The beautiful flower is also known as Winter Rose, Noche Buena  and Mexican Flame Leaf.  In Turkey they call it  Atakurk's Flower, named after the founder of modern Turkey.  Even the ancient Aztecs loved the flower and considered it to be symbols of purity.  It is native to Central America so this flower has been shared with many types of people.  The Aztecs used the flower for purple dye for their clothes and cosmetics.  The milky white sap was made into a medicine to treat fevers.  Today we call it sap latex.
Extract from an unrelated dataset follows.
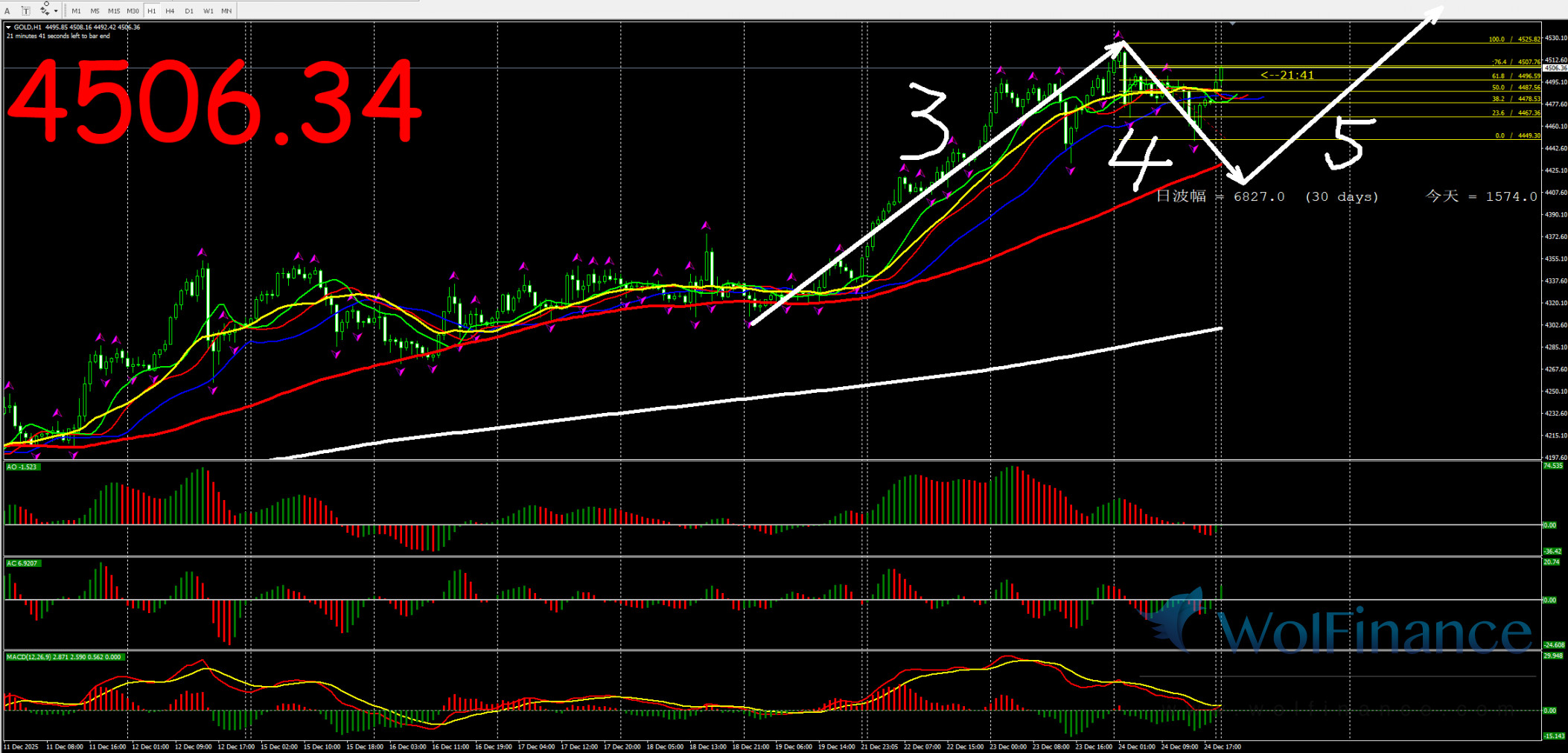The width and height of the screenshot is (1568, 753).
Task: Click the 4506.36 current price label
Action: (x=1555, y=68)
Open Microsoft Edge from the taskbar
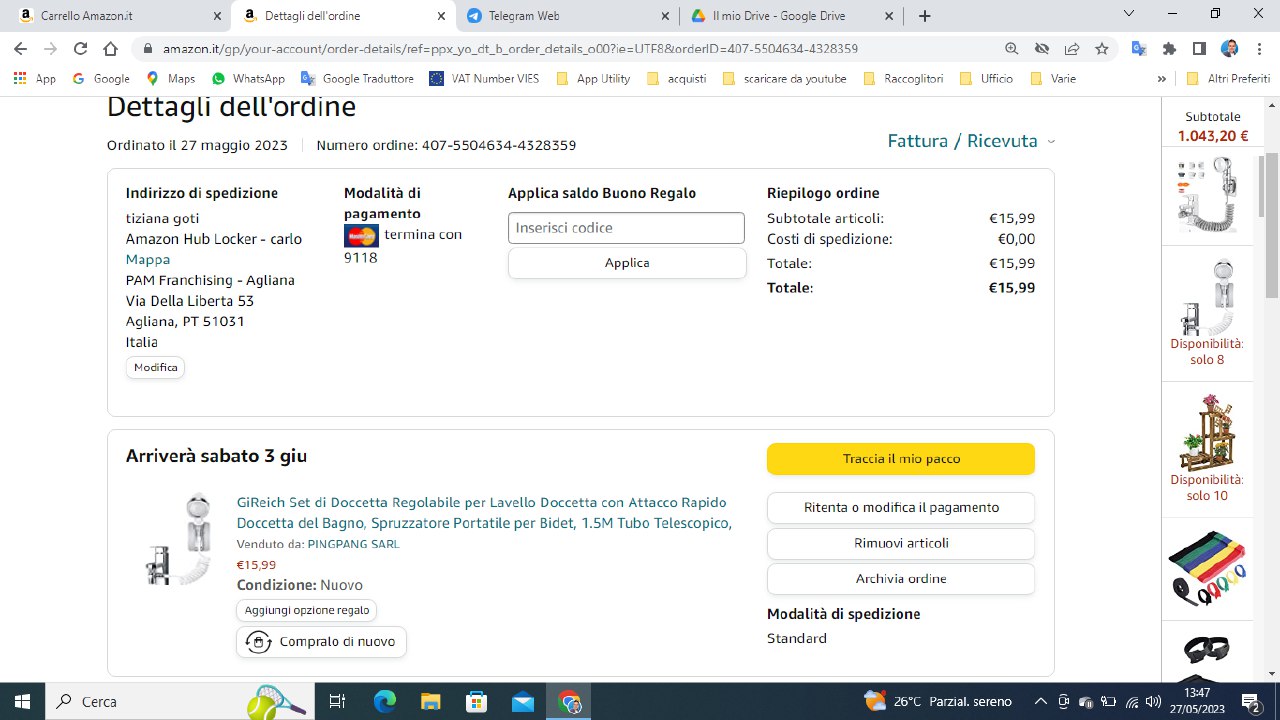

The shape of the Poinsettia Flower and leaves are thought as a symbol of the Star of Bethlehem which led the Wise Men to Jesus.  The red colored leaves symbolize the blood of Christ.  The white leaves represent his purity.
What is even more special is the etching of the Poinsettia flower is on a sand dollar.  God with his infinite wisdom knew this flower would some day symbolize Christmas.  So he planned ahead and took this lowly shell to remind us all of the plan of Christ. On the other side of the sand dollar is the Easter Lily.  This flower is celebrated at Easter symbolizing Jesus resurrection.  The sand dollar also has five wholes to show his death on the cross.




  Jesus came to earth at a special time in history when God knew the timing was right.  He came to humanity as a child in a manger.  He lived a life on earth without sin.  But bore our sin on the cross so we might live with him forever.  All we have to do is believe in Jesus and follow Him.  He gives us the Holy Spirit of love, joy and peace this holiday   season.  If you open the sand dollar white doves fall out to show peace.



 The doves are in the shape of a star on the inside of the shell. Peace on earth, good will toward men.